The present invention addresses this and other sensor fault problems by providing a microprocessor-controlled system operating mechanism which monitors the integrity of system sensors and keeps the heat pump system operational in alternate modes each designed to have a minimum negative impact on system performance and reliability. The system operating mechanism automatically selects the mode of operation, based on which sensor or sensors have been found to be malfunctioning. In addition, the system operating mechanism also provides an early warning to the user by displaying a sensor malfunction code or codes on the room thermostat. In addition to alerting the home owner that an error has occurred, the malfunction code is a time saving diagnostic tool for the technician during servicing of the system.
Accordingly, in one aspect the invention provides a system operating method in which the discharge temperature of the refrigerant discharged from the compressor is obtained and compared with a predetermined temperature indicative of an alert condition. Based on the comparing step, if the discharge temperature is above the predetermined temperature, the discharge temperature is used to control the setting of the heat pump system expansion valve. On the other hand, if the discharge temperature is not above the predetermined temperature (0.degree. F.), the electronic expansion valve (EXV) is set to a predetermined setting.
According to another aspect of the invention, a sensor is used to obtain an outdoor air temperature and this outdoor air temperature is compared with a predetermined temperature indicative of a sensor fault condition. Based on the comparing step, if the outdoor air temperature is above the predetermined temperature, the outdoor air temperature is used to control the speed of the indoor fan or blower. On the other hand, if the outdoor air temperature is not above the predetermined temperature (-77.degree. F.), the fan is run at a predetermined speed and the EXV set to a predetermined opening.

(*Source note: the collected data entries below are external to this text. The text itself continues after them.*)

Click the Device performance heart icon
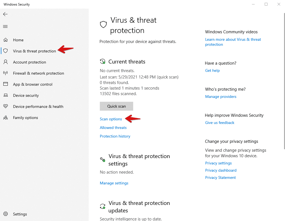Viewport: 285px width, 221px height. click(x=6, y=106)
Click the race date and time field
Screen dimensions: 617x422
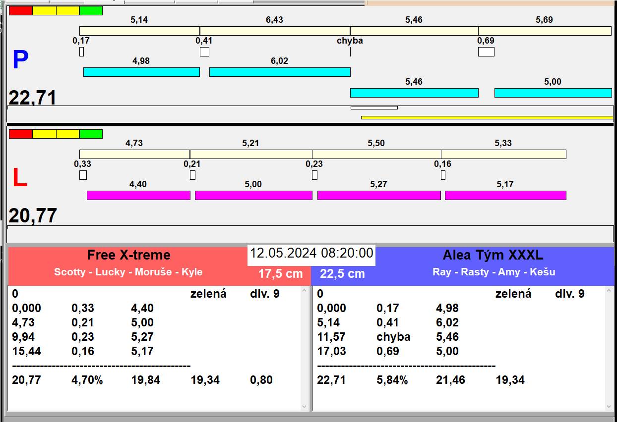click(311, 254)
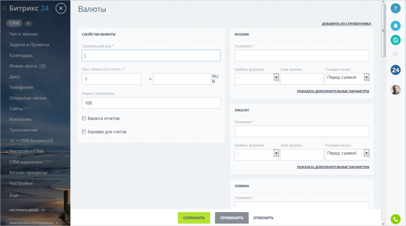406x226 pixels.
Task: Open the user profile avatar
Action: point(395,90)
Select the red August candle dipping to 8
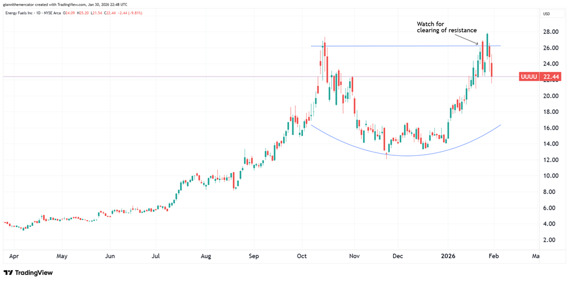The width and height of the screenshot is (569, 282). click(235, 180)
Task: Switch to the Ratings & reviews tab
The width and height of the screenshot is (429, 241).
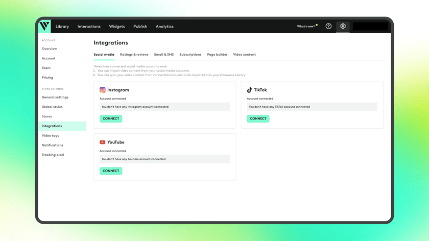Action: point(134,55)
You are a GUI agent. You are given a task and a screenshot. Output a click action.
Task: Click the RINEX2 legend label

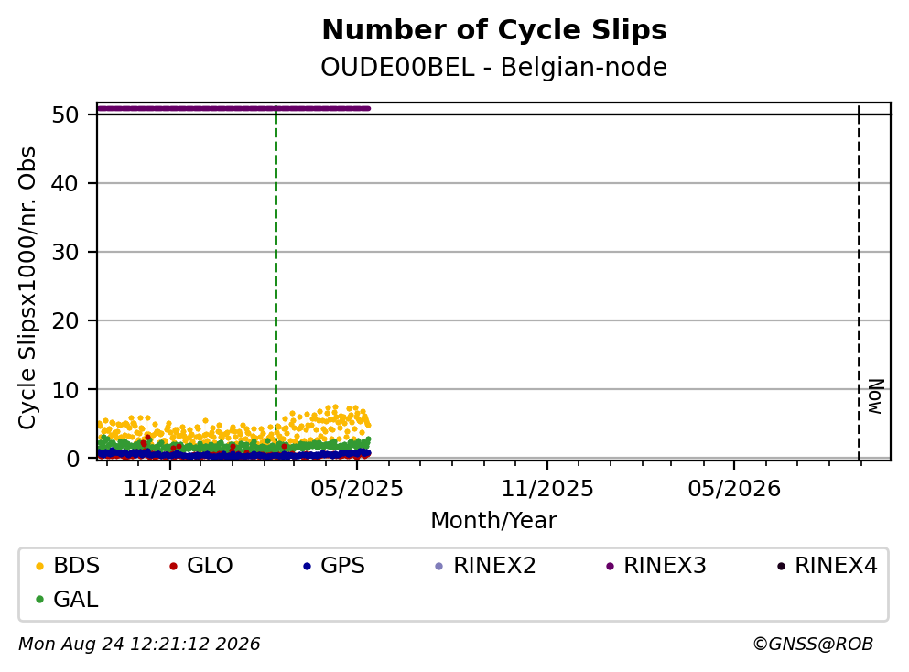[x=494, y=566]
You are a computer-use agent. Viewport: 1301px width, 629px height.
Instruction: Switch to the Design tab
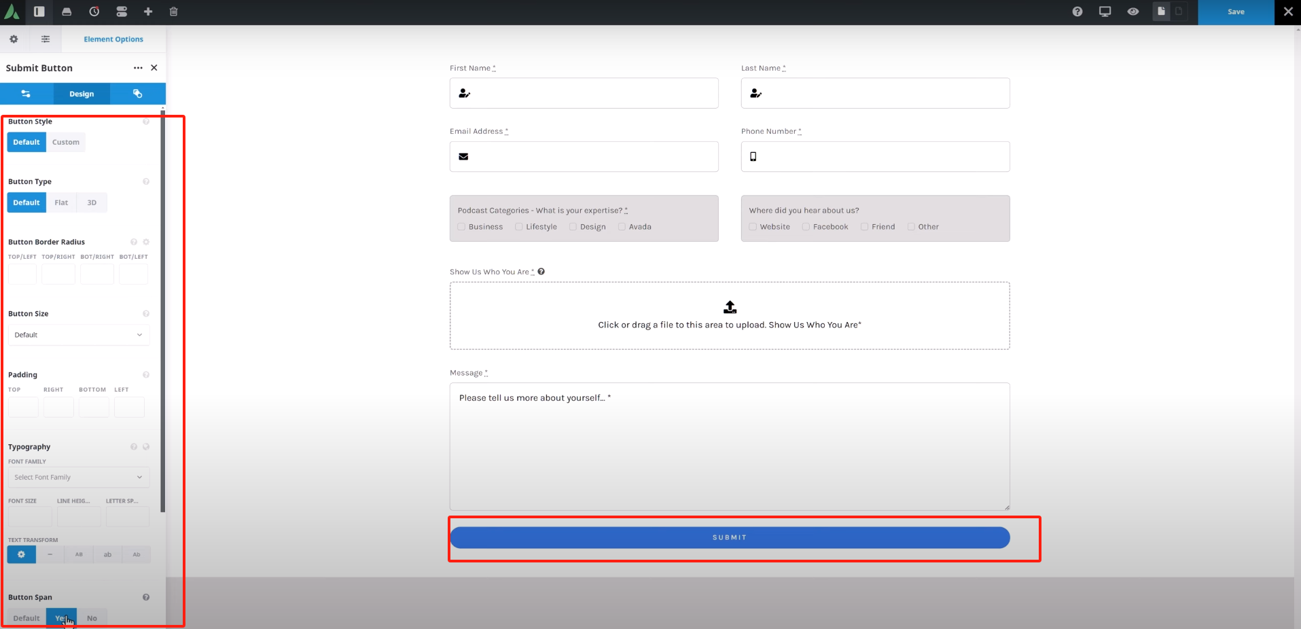tap(82, 94)
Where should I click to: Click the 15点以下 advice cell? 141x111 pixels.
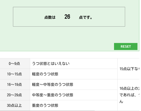(x=128, y=69)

In yet another aspect of the invention, a sensor is used to obtain an outdoor coil temperature and this temperature is compared with a predetermined temperature indicative of an alert condition. Based on the comparing step, if the outdoor coil temperature is above the predetermined temperature, the outdoor coil temperature is used to control operation of the coil defrosting system. On the other hand, if the outdoor coil temperature is not above the predetermined temperature (-77.degree. F.), the defrosting system is periodically operated at predetermined time intervals.
The aforementioned sensor fault handling methods may be implemented separately or in various combinations depending upon the complexity of the heat pump system. As more fully set forth below, the sensor fault handling methods can be applied in both heating mode and cooling mode.
In yet another aspect of the invention, a system operating mechanism is provided which checks for the existence of conditions indicative of a maximum load/low voltage condition and which automatically opens the expansion valve to increase refrigerant flow. This has the beneficial effect of cooling the system. By thus providing automatic system cooling it is possible to implement an HVAC system more economically since the heat pump motor can be sized and optimized for normal conditions instead of abnormal conditions.